International interest in the asset is
expected, with GCC investors among those likely to examine it closely. The
European Union's tightened steel market protections have made EU-based
production considerably more competitive - import quotas have been cut, duties
above those thresholds are set at 50%, and traceability requirements on foreign
steel are tightening. A producer operating inside the bloc holds a structural
advantage that cannot be replicated from outside it.

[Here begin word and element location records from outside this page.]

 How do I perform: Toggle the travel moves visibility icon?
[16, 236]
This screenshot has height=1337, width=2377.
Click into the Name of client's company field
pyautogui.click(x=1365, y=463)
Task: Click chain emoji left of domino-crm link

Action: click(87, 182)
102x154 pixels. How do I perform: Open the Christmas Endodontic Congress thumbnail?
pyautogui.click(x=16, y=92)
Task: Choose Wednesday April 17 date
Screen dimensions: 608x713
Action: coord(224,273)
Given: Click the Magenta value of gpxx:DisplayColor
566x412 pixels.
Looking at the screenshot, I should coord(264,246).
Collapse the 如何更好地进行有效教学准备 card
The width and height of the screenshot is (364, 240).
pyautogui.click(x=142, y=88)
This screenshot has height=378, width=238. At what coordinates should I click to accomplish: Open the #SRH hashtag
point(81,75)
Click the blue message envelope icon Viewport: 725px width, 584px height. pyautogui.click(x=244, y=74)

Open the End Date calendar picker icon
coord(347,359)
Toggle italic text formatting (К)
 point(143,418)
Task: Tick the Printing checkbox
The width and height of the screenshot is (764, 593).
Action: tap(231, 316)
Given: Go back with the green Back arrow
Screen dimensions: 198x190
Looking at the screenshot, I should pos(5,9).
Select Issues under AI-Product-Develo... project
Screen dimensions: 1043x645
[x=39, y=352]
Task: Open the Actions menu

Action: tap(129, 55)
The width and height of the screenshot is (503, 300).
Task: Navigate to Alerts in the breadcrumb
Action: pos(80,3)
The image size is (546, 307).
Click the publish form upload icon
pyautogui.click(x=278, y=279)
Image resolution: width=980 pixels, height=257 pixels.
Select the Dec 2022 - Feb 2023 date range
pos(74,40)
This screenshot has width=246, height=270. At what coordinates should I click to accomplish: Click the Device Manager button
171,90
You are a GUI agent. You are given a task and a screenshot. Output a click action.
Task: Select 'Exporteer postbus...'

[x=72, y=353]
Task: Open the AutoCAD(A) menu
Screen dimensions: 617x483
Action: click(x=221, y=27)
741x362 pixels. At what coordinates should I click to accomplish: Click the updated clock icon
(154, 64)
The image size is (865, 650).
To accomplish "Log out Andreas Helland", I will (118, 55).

"Infrastructure timelines are never
predictable, and investors know what it takes to build procurement
relationships at this level. Which is exactly why a platform that already has
them commands a different kind of attention," said Paul Dieter Cîrlănaru,
CEO, CITR.
The alternative - building comparable
capacity from scratch - involves land acquisition, regulatory timelines, and
years of production ramp-up before a plant reaches meaningful output. Liberty
Galati's existing supply chain position and operational infrastructure compress
that timeline considerably.
The asset sale process is being conducted by
the practitioners consortium CITR-Euro Insol in strict compliance with the
provisions approved by the court.
Interested parties are invited to contact the
composition administrators at office@euroinsol.eu or office@citr.ro for
documentation and further details.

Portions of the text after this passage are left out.